DÉCOUVRIR L’ARTICLE DE JEAN-LUC COUGY SUR L’EXPOSITION

QUAND LE JAZZ RENCONTRE L’ART CONTEMPORAIN – CONCERT

Concert de Jazz de Clovis Nicolas – En savoir plus

TRACES

Pascale Hugonet et Patrice Barthès, les deux artistes présentés à la N5 Galerie en ce début d’année 2021, entretiennent une méticuleuse évocation du temps passé, transformée en signes pour mettre à distance le réel. Le temps se fait trace, l’écrit acte graphique à part entière et communique ainsi la pensée de la main aux yeux. De l’influence d’un événement surgit alors une empreinte contemporaine qui change notre perception des choses.

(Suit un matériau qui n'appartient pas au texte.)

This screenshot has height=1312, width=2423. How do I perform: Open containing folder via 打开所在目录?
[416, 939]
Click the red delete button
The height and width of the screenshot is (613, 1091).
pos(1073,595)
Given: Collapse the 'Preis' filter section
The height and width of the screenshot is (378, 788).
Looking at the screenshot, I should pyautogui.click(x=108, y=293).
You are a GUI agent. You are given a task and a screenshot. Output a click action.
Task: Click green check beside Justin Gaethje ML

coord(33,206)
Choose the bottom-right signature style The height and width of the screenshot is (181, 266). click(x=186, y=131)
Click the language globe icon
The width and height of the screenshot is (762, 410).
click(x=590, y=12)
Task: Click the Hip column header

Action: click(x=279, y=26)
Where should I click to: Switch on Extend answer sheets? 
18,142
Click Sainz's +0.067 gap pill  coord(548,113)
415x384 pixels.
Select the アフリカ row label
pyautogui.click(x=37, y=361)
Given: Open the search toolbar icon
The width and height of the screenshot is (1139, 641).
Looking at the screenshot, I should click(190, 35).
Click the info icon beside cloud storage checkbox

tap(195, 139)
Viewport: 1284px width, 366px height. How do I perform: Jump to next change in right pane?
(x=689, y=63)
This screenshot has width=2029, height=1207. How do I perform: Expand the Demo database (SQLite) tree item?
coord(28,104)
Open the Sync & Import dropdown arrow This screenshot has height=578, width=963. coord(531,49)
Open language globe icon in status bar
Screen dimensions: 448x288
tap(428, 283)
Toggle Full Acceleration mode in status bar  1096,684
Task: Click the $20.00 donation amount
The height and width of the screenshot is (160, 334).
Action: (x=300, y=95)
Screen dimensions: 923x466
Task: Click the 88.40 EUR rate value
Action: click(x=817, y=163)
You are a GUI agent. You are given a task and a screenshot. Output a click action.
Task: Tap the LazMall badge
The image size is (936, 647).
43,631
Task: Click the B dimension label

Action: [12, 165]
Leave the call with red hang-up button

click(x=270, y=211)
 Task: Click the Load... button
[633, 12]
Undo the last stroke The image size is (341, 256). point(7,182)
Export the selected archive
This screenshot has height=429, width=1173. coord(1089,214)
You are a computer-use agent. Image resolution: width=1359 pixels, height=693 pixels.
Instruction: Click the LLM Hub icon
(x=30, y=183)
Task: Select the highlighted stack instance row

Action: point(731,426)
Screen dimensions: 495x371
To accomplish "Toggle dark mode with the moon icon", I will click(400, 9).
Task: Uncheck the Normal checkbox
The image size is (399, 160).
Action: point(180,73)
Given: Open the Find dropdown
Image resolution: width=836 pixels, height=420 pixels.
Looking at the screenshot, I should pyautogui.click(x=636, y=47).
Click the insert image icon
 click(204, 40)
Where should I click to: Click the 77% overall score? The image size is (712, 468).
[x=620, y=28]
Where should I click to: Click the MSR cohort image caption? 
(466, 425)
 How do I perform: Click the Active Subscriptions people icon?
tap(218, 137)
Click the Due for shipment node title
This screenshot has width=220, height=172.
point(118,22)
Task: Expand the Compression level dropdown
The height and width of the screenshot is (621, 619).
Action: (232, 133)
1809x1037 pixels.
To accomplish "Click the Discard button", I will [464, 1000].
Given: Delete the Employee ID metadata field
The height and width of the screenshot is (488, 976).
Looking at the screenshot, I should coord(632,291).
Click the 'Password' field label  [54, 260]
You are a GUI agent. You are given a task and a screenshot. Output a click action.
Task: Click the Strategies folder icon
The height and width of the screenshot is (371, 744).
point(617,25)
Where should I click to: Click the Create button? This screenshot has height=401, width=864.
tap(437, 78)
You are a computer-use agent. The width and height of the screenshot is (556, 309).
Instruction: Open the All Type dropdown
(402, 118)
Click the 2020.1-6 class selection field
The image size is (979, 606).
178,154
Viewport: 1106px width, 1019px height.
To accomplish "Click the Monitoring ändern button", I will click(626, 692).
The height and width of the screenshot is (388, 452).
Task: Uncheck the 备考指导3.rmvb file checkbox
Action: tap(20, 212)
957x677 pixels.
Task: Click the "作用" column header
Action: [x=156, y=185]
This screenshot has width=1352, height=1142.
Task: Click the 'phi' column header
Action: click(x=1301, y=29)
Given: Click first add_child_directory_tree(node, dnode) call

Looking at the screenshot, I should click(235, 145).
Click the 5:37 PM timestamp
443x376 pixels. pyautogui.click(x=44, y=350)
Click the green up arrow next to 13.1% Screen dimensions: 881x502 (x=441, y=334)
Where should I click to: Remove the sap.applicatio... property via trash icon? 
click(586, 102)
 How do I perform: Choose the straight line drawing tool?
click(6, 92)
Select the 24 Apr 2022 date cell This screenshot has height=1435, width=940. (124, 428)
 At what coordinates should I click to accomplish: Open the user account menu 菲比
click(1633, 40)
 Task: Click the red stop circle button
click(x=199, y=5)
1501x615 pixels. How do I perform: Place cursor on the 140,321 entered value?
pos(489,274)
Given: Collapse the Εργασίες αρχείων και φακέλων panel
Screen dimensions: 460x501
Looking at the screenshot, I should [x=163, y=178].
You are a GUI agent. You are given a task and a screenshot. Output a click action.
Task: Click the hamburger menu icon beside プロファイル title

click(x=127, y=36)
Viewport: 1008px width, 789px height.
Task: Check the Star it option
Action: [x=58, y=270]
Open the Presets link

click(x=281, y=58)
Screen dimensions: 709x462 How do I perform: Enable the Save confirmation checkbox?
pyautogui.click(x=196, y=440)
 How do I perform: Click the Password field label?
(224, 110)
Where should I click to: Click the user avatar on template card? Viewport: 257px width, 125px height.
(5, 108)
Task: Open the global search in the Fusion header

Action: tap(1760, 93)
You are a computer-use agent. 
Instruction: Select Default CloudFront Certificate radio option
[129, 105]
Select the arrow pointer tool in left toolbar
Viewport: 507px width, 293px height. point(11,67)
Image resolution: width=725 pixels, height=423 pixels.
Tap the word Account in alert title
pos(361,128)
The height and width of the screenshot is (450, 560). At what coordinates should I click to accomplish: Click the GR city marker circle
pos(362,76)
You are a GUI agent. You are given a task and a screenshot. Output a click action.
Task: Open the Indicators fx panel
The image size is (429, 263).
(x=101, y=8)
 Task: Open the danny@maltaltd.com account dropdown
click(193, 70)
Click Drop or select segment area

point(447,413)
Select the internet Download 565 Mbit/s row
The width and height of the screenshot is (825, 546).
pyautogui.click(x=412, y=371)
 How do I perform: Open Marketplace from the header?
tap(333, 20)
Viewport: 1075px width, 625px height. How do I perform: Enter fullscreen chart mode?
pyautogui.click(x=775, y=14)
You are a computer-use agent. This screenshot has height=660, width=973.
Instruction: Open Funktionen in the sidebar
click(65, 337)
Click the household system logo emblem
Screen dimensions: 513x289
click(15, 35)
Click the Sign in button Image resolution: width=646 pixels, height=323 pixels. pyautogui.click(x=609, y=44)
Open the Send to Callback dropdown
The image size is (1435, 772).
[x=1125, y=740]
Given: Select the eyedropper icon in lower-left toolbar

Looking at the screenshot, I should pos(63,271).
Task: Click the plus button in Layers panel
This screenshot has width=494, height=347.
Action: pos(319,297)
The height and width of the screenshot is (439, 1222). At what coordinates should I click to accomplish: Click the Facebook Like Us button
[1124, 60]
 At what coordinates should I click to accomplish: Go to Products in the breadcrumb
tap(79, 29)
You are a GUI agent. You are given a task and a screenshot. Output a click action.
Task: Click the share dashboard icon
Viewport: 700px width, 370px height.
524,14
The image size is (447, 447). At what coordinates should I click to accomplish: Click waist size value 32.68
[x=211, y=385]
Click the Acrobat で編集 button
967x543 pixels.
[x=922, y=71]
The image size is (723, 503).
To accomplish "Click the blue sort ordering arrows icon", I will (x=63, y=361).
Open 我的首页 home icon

L’origine du travail de Pascale Hugonet est aussi histoire de double question. D’abord, le temps. Non pas le temps qui se mesure, mais celui plus poétique, plus existentiel, celui qui se perçoit. Ensuite vient l’écriture. Celle qui pourrait être un « au-delà du langage » (R.Barthes), une volonté de signifier autrement, contre la norme du lisible. L’écriture illisible pour évoquer le non-dit, l’interdit, ce qui fait écart ou lien entre le dicible et l’indicible. L’artiste engage alors, à l’atelier et sur des supports en cire, un travail graphique (voire géographique) sur le signe, la trace, l’écriture spéculaire (en miroir), la répétition du geste comme engagement physique du temps en mouvement.

Patrice Barthès nous présente « Times Série ». Cette nouvelle proposition a pris forme en « relisant » un stock de bâches usagées qui lui permettent de protéger l’établi et/ou le sol de son atelier quand il utilise de l’encre, de l’acrylique ou de l’aérosol. Gardant comme base la bâche en l’état, l’artiste entreprend alors son travail en exploitant les matières et les couleurs qui ont servi à la mise en œuvre de ses autres projets. Il s’agit en quelque sorte d’une mise en abîme de ses processus de travail, un « palimpseste » réalisé avec des outils tels que des rouleaux de papier, des cadres, des clous, des cales, … qui seraient utilisés comme des pochoirs et apparaitraient comme autant de formes répétées. Chacune des œuvres est à appréhender en deux temps : elle possède deux vies, une « diurne » et une « nocturne » lorsqu’elle est rétro-éclairée. Une façon également pour l’artiste de réinterpréter, à sa manière, le clair-obscur…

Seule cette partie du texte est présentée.